(MATERIAL TO PROCESS Opens)

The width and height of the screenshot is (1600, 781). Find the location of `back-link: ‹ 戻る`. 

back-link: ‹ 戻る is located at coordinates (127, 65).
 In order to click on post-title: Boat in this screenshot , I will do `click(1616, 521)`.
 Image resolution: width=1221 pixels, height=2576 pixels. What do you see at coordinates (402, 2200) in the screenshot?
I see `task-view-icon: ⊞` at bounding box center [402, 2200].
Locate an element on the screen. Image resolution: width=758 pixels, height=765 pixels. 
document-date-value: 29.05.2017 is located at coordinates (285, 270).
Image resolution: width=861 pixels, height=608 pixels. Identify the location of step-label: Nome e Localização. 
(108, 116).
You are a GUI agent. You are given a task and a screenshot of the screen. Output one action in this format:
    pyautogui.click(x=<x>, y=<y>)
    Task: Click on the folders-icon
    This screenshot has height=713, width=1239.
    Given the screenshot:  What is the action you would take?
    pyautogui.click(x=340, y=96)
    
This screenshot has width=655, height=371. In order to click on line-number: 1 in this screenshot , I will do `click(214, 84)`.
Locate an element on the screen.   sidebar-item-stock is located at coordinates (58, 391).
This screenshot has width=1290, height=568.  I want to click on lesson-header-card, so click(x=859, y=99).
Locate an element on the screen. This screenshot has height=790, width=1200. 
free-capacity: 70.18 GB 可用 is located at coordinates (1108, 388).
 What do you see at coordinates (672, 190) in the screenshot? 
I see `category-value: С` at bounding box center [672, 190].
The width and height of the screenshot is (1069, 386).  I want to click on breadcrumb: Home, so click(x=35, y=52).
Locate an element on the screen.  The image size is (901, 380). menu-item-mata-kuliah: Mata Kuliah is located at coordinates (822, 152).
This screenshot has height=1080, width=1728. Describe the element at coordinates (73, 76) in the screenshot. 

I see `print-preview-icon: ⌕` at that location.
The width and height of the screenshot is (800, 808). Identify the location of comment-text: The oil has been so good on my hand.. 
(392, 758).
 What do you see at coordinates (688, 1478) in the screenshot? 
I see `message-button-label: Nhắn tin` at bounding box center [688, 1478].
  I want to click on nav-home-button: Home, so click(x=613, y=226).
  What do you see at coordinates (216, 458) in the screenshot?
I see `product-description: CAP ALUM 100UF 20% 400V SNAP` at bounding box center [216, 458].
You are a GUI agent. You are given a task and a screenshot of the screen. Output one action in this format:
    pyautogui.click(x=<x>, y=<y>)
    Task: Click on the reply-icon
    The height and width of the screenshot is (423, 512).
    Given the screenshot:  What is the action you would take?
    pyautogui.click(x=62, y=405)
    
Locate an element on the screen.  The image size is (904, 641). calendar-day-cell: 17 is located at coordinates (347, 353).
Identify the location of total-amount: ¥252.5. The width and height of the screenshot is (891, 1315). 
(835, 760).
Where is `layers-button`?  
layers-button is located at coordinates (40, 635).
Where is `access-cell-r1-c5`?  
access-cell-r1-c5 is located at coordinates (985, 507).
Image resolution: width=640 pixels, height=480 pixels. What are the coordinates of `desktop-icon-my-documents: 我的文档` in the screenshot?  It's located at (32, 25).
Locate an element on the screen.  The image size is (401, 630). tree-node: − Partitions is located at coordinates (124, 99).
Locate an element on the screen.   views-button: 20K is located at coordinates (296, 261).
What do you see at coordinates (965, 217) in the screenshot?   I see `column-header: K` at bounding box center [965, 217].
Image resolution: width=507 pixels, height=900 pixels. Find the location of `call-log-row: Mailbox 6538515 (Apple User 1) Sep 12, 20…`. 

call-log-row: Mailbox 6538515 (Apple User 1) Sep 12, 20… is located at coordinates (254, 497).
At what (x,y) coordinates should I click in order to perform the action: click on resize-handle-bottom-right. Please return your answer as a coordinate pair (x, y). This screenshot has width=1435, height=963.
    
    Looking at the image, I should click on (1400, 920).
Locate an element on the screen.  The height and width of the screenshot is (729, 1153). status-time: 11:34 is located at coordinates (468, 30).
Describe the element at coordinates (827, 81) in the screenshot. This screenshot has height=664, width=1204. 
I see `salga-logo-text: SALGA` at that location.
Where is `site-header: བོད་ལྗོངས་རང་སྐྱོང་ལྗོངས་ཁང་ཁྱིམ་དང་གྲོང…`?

(MATERIAL TO PROCESS Closes)

DIRECTIONS FOR THIS TASK>
Reproduce the material above verbatim, from its first line through its last, with no changes.

TASK RESULT>
The width and height of the screenshot is (1600, 781). Find the location of `back-link: ‹ 戻る`. 

back-link: ‹ 戻る is located at coordinates (127, 65).
 In order to click on post-title: Boat in this screenshot , I will do `click(1616, 521)`.
 Image resolution: width=1221 pixels, height=2576 pixels. What do you see at coordinates (402, 2200) in the screenshot?
I see `task-view-icon: ⊞` at bounding box center [402, 2200].
Locate an element on the screen. Image resolution: width=758 pixels, height=765 pixels. 
document-date-value: 29.05.2017 is located at coordinates (285, 270).
Image resolution: width=861 pixels, height=608 pixels. Identify the location of step-label: Nome e Localização. 
(108, 116).
You are a GUI agent. You are given a task and a screenshot of the screen. Output one action in this format:
    pyautogui.click(x=<x>, y=<y>)
    Task: Click on the folders-icon
    This screenshot has height=713, width=1239.
    Given the screenshot:  What is the action you would take?
    pyautogui.click(x=340, y=96)
    
This screenshot has width=655, height=371. In order to click on line-number: 1 in this screenshot , I will do `click(214, 84)`.
Locate an element on the screen.   sidebar-item-stock is located at coordinates (58, 391).
This screenshot has width=1290, height=568.  I want to click on lesson-header-card, so click(x=859, y=99).
Locate an element on the screen. This screenshot has height=790, width=1200. 
free-capacity: 70.18 GB 可用 is located at coordinates (1108, 388).
 What do you see at coordinates (672, 190) in the screenshot? 
I see `category-value: С` at bounding box center [672, 190].
The width and height of the screenshot is (1069, 386).  I want to click on breadcrumb: Home, so click(x=35, y=52).
Locate an element on the screen.  The image size is (901, 380). menu-item-mata-kuliah: Mata Kuliah is located at coordinates (822, 152).
This screenshot has height=1080, width=1728. Describe the element at coordinates (73, 76) in the screenshot. 

I see `print-preview-icon: ⌕` at that location.
The width and height of the screenshot is (800, 808). Identify the location of comment-text: The oil has been so good on my hand.. 
(392, 758).
 What do you see at coordinates (688, 1478) in the screenshot? 
I see `message-button-label: Nhắn tin` at bounding box center [688, 1478].
  I want to click on nav-home-button: Home, so click(x=613, y=226).
  What do you see at coordinates (216, 458) in the screenshot?
I see `product-description: CAP ALUM 100UF 20% 400V SNAP` at bounding box center [216, 458].
You are a GUI agent. You are given a task and a screenshot of the screen. Output one action in this format:
    pyautogui.click(x=<x>, y=<y>)
    Task: Click on the reply-icon
    The height and width of the screenshot is (423, 512).
    Given the screenshot:  What is the action you would take?
    pyautogui.click(x=62, y=405)
    
Locate an element on the screen.  The image size is (904, 641). calendar-day-cell: 17 is located at coordinates (347, 353).
Identify the location of total-amount: ¥252.5. The width and height of the screenshot is (891, 1315). 
(835, 760).
Where is `layers-button`?  
layers-button is located at coordinates (40, 635).
Where is `access-cell-r1-c5`?  
access-cell-r1-c5 is located at coordinates (985, 507).
Image resolution: width=640 pixels, height=480 pixels. What are the coordinates of `desktop-icon-my-documents: 我的文档` in the screenshot?  It's located at (32, 25).
Locate an element on the screen.  The image size is (401, 630). tree-node: − Partitions is located at coordinates (124, 99).
Locate an element on the screen.   views-button: 20K is located at coordinates (296, 261).
What do you see at coordinates (965, 217) in the screenshot?   I see `column-header: K` at bounding box center [965, 217].
Image resolution: width=507 pixels, height=900 pixels. Find the location of `call-log-row: Mailbox 6538515 (Apple User 1) Sep 12, 20…`. 

call-log-row: Mailbox 6538515 (Apple User 1) Sep 12, 20… is located at coordinates (254, 497).
At what (x,y) coordinates should I click in order to perform the action: click on resize-handle-bottom-right. Please return your answer as a coordinate pair (x, y). This screenshot has width=1435, height=963.
    
    Looking at the image, I should click on (1400, 920).
Locate an element on the screen.  The height and width of the screenshot is (729, 1153). status-time: 11:34 is located at coordinates (468, 30).
Describe the element at coordinates (827, 81) in the screenshot. This screenshot has height=664, width=1204. 
I see `salga-logo-text: SALGA` at that location.
Where is `site-header: བོད་ལྗོངས་རང་སྐྱོང་ལྗོངས་ཁང་ཁྱིམ་དང་གྲོང…`?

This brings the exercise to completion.